Gli utenti apparivano sullo schermo tramite piccole figure animate, dette “avatar”: è qui che
fa la sua comparsa per la prima volta questo termine, per designare l’incarnazione digitale dei
cyberutenti. Gli avatar potevano muoversi sullo schermo, potevano afferrare e manipolare
oggetti, vivere delle avventure, risolvere enigmi e baciarsi con altri personaggi-utenti.
I MOORPG tendono a diventare dei giochi hack and slash in cui l’attività prevalente è quella di
uccidere mostri e scovare tesori per accumulare punti-esperienza e diventare personaggi
sempre più potenti. Le attività sociali, per quanto presenti, sono spesso strumentali alla
competizione.
Il sistema di gioco PvP (Player vs Player) in cui i personaggi dei giocatori possono sfidarsi tra
loro, tende a generare aggressività e non incoraggia la cooperazione tra i giocatori.
Per questo motivo in alcuni MMORPG gli sviluppatori hanno previsto esclusivamente il sistema
PvM (Players vs Monsters).
3 PER UNA DIDATTICA DEL GIOCO
Cap 1 Infanzia e gioco
Il tempo del gioco.
Il gioco compare nell’esperienza umana fin dai suoi albori.
L’infanzia, nell’opinione comune, è il tempo della vita in cui si è consentito giocare, almeno
finchè non arrivano gli impegni scolastici.
Tuttavia il tempo di gioco per i bambini non è così scontato né si può dire che rappresenti una
dimensione dell’esperienza estesa: al contrario, il tempo del gioco viene ritagliato qua e là, tra
le pieghe di altre occupazioni, va conquistato e difeso.
I bambini sono abili nel liberare tempo per il gioco!
Il giocare dei bambini appare spesso agli occhi degli adulti come una perdita di tempo; quando
poi si arriva nelle istituzioni educative, il gioco entra in complicate contabilità.
I bambini di Loczy, conosciuti in Italia, dalla fine degli anni ’70, non vengono mai rincorsi dagli
adulti, contrariamente ai nostri bambini, che già nel primo anno di vita vengono “iperstimolati”.

========

▶ **Consegna**
Prosegui il brano sul gioco nell'infanzia a partire dalla sua ultima frase. Le righe riportate qui sotto provengono da una fonte diversa.

▶ **Dati forniti**
========

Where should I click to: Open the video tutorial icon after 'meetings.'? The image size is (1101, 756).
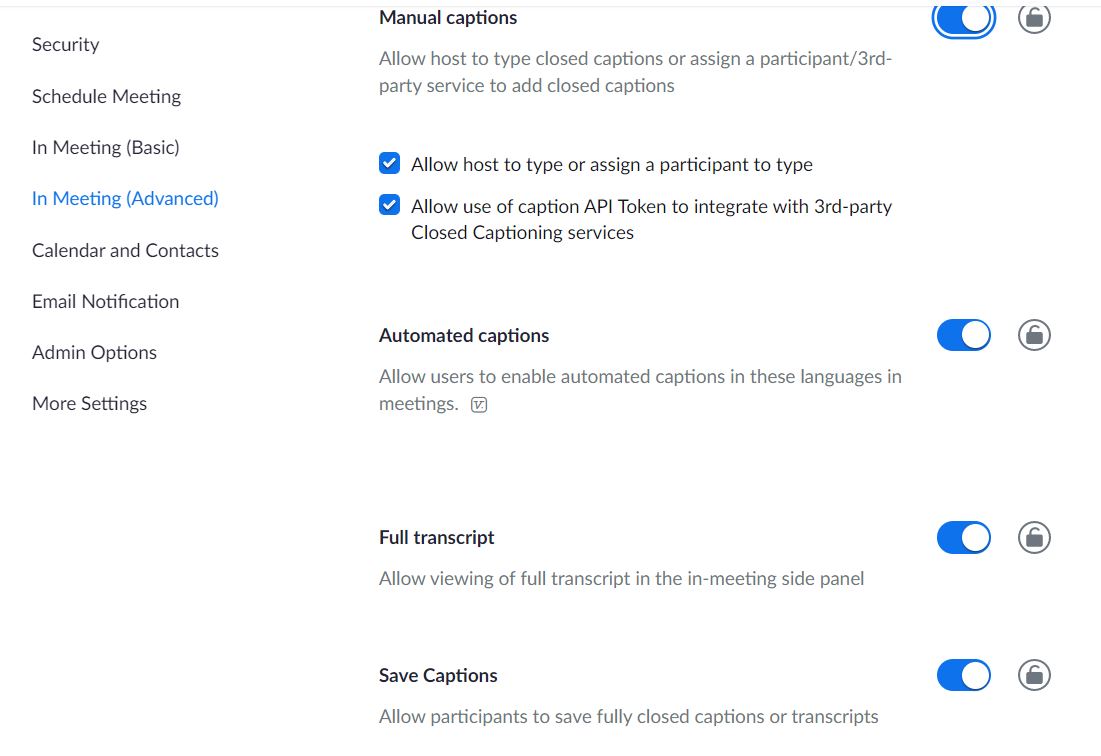478,404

========

▶ **Svolgimento**
La regola principale era ed è quella di non anticipare mai lo sviluppo, forzando il bambino ad
assumere posizioni non autonomamente raggiunte: le educatrici osservano i bambini a
distanza, al contrario invece dell’esperienza che abitualmente facciamo, dove i bambini sono
rincorsi dagli adulti per superare in fretta le tappe.
I tempi per giocare si ritagliano negli interstizi tra un’attività e l’altra.
Una posizione equilibrata è sostenuta dalla Goldschiemied, una dei più grandi esperti delle cure
per la prima infanzia, che mette in guardia da un eccesso di idealizzazione delle funzioni
educative del gioco, nel senso che non è stato provato in modo conclusivo che il gioco
intensifichi lo sviluppo del linguaggio, l’apprendimento o il saper fare sociale ma non è stato
neanche dimostrato il contrario: forse si tratta allora di dare maggior valore ad alcuni giochi
piuttosto che ad altri, di creare situazioni nelle quali i bambini possano scegliersi e concentrarsi
su un’attività piuttosto che passare da una cosa all’altra.
Si tratta di garantire loro un tempo per giocare, senza interferenze, preoccupandosi
ugualmente di assicurare spazi e tempi per altre esperienze.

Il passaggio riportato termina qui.